Behaviorisme gaat uit van het geven van positieve of negatieve externe prikkels om een leerling te motiveren te gaan werken (en daarmee te leren).  Gamification werkt veel met behaviorisme.

Als losse leertheorie is behaviorisme niet efficiënt. Omdat behaviorisme werkt vanuit externe motivatie, zal de leerling minder gaan leren of zelfs stoppen met leren als de externe prikkel verdwijnt. De focus ligt ook meer op het behalen van positieve prikkels in plaats van het eigen maken van kennis. “Beloningen bieden een ‘hoe’ antwoord op een ‘waarom’ vraag.” (Alfie Kohn, Punished by Rewards, p. 90).  Een bekend fenomeen is het leren voor cijfers op school. Als er voor een opdracht geen cijfer wordt gegeven, verdwijnt vaak de motivatie om een opdracht te maken.

Echter, behaviorisme kent ook een aantal sterke elementen die goed zijn toe te passen in het onderwijs. Maar voordat we kunnen belichten moeten we eerst erkennen dat de wereld wordt omgeven door extrinsieke motivatie. Ons leven zou er een stuk anders uit zien als wij geen externe stimulansen zouden hebben. Buiten het idee van salaris, zit het in onze natuur om extern gemotiveerd te worden, al is het om onszelf een goed gevoel te geven bij een goede daad. Ook Thoreau stelt: “De filantroop omringt de mensheid maar al te vaak met de herinnering aan zijn eigen afgedankte smart en noemt het sympathie.” (Thoreau, Walden, p. 68).

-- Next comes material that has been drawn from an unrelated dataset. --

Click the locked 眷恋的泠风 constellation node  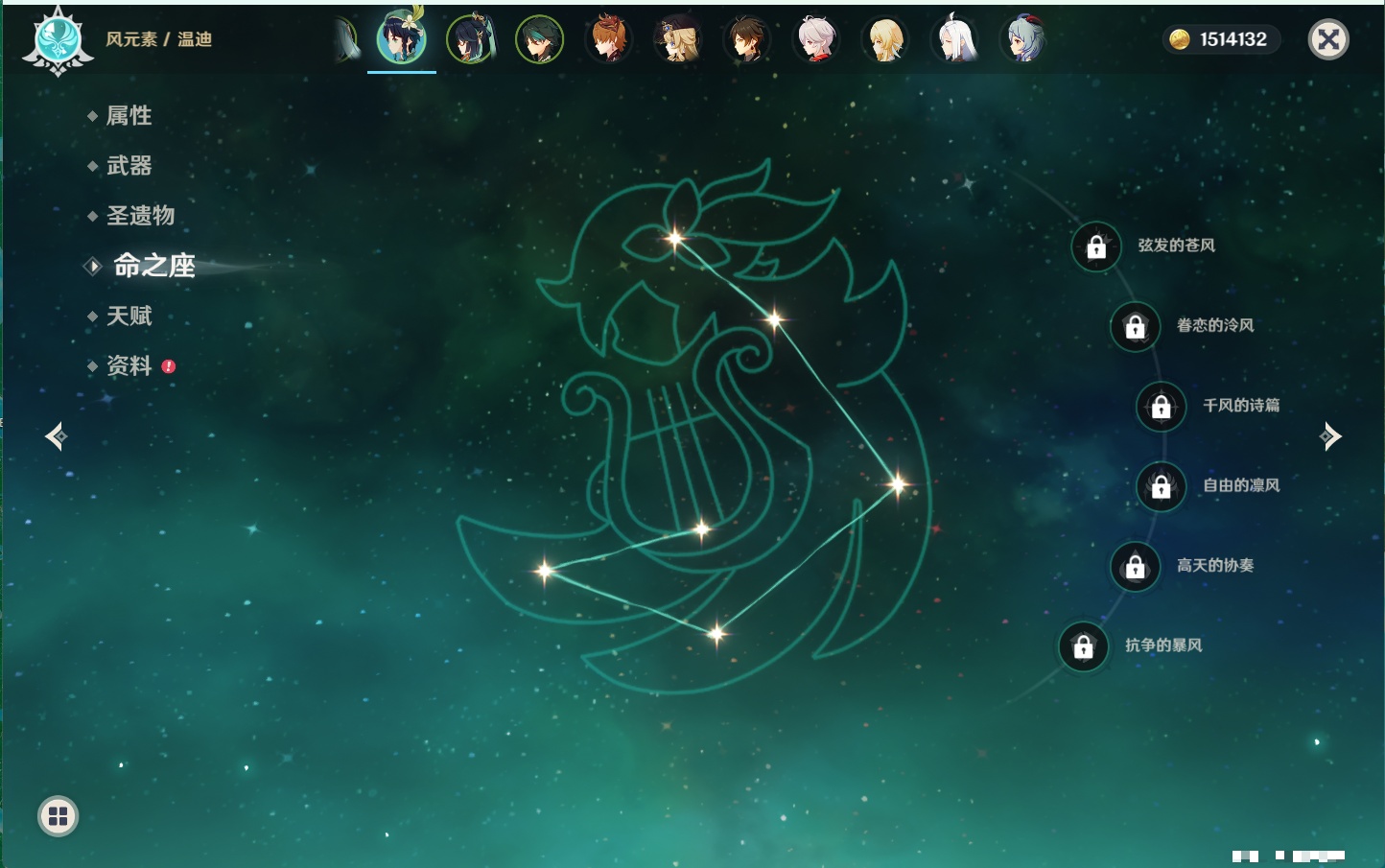pyautogui.click(x=1136, y=327)
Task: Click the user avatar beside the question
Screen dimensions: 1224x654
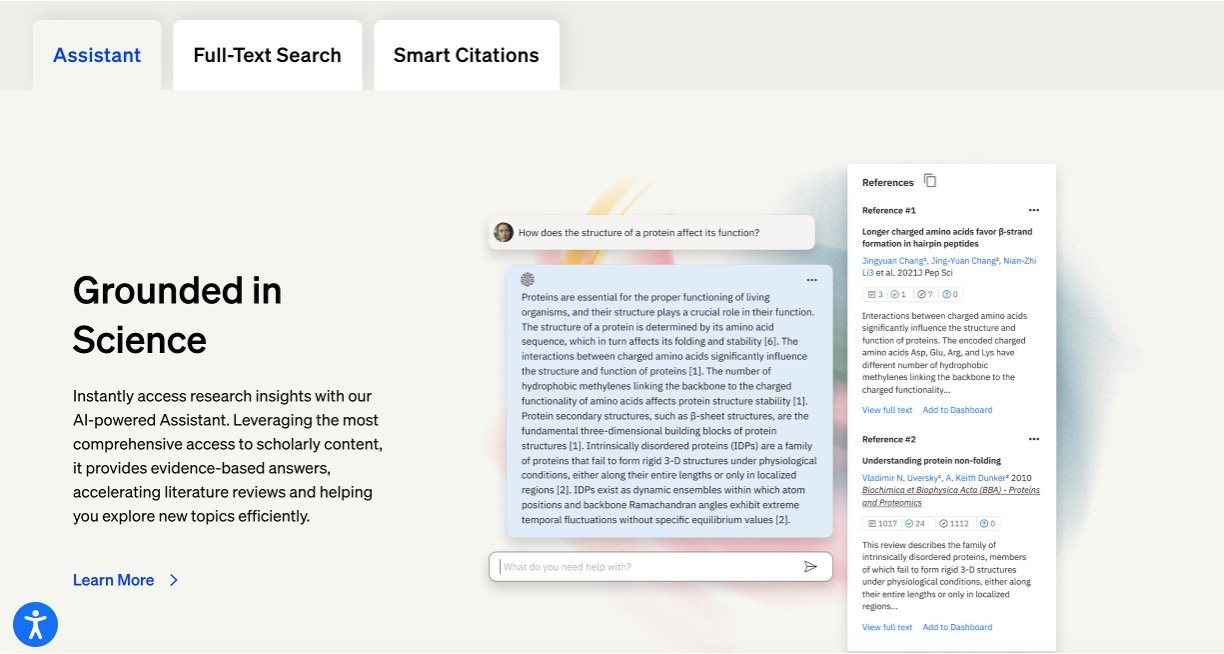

Extrinsieke motivatie is dus niet slechter of beter dan intrinsieke motivatie. Het is anders. Extrinsieke motivatie geeft richting en structuur, stelt ons op de proef en geeft uitdagingen. Intrinsieke motivatie zorgt ervoor dat we meer doorzettingsvermogen hebben, ook als de resultaten tegenvallen. “Het belangrijkste idee is dat “intrinsiek” en “extrinsiek” niet binair zijn, maar een overloop waarbij hoe meer motivatie afkomstig is van “je ware zelf”, hoe meer het intern is … [A]lle motivaties zijn gelijk gecreëerd en soms kunnen ze op onverwachte manieren elkaar beïnvloeden” (Jesse Schell, The Art of Game Design).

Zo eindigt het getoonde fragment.